Quatro dos sete tribunais estaduais intimados nesta segunda-feira (6) pelo STF (Supremo Tribunal Federal) para prestar esclarecimentos sobre o pagamento de penduricalhos negaram irregularidades em resposta à corte. Segundo os órgãos de justiça, essas verbas dizem respeito a indenização por férias e verbas rescisórias de aposentadoria.

Em petição, os Tribunais de Justiça do Maranhão, Paraná, Rio de Janeiro e Rio Grande do Norte afirmaram que os extras seguem rigorosamente os parâmetros fixados pelo Supremo e a resolução conjunta do CNJ (Conselho Nacional de Justiça) e CNMP (Conselho Nacional do Ministério Público).

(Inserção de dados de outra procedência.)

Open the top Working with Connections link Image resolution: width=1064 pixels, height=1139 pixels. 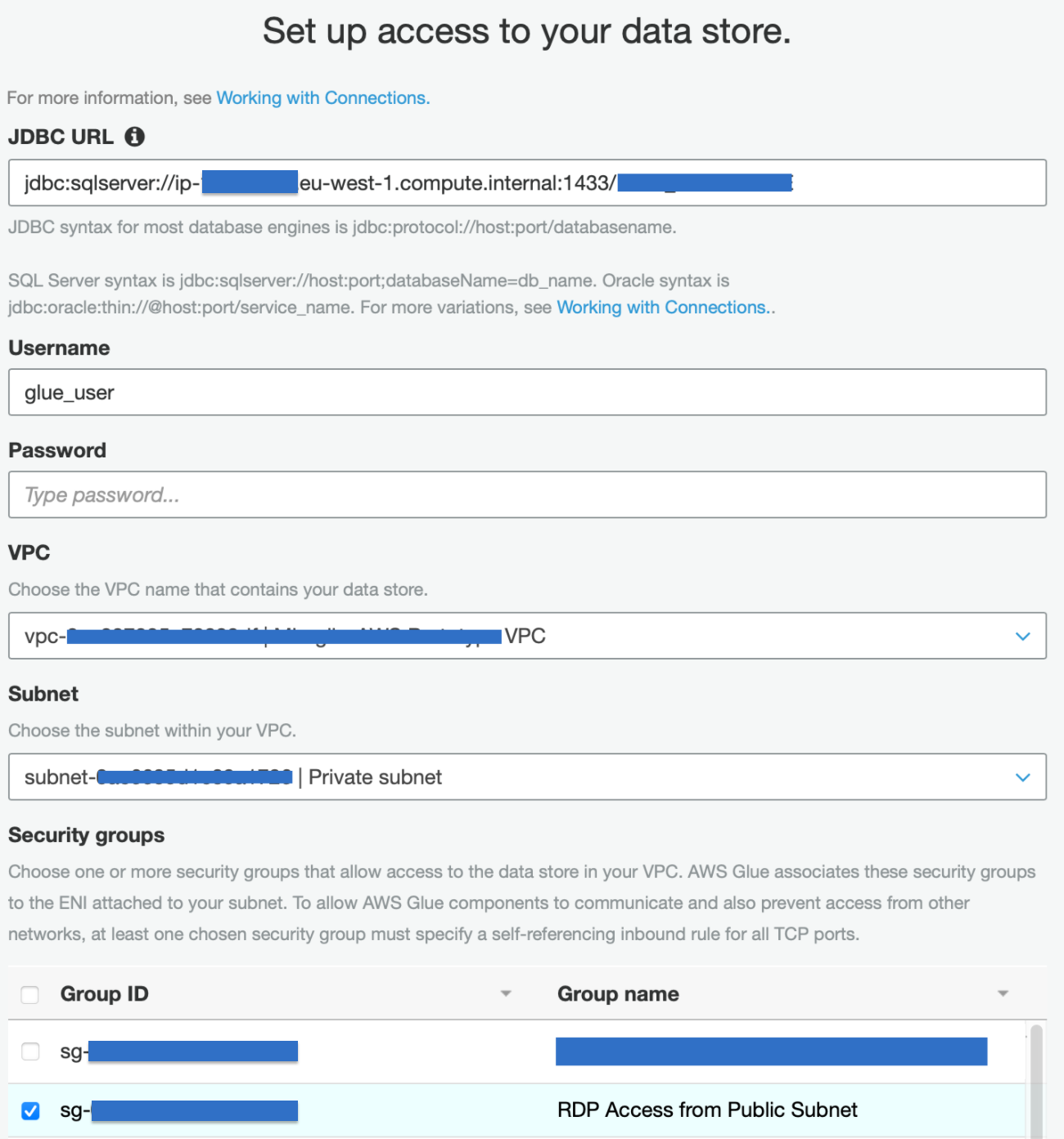[x=322, y=98]
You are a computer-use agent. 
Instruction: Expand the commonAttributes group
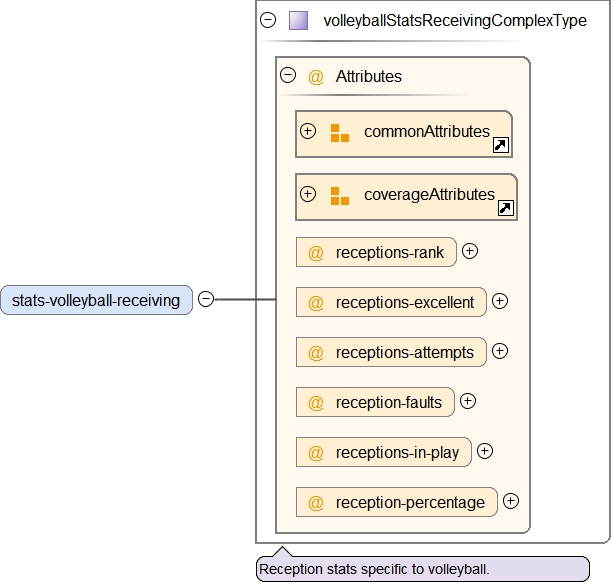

Os ministros Alexandre de Moraes, Flávio Dino, Cristiano Zanin e Gilmar Mendes determinaram na última segunda que os presidentes de sete TJs (Tribunais de Justiça) expliquem indícios de descumprimento à tese da corte sobre os penduricalhos.

Idênticas, as decisões citam reportagem da Folha a qual mostrou que 616 juízes e desembargadores receberam, em maio, vencimentos que ultrapassam o teto constitucional, de R$ 46,4 mil, com cifras que chegaram a até R$ 495 mil no mês.

No caso do Maranhão, a maior valor foi de R$ 270 mil. Segundo a corte maranhense, essa verba é um caso isolado, autorizado na gestão anterior, referente a verbas rescisórias de aposentadoria.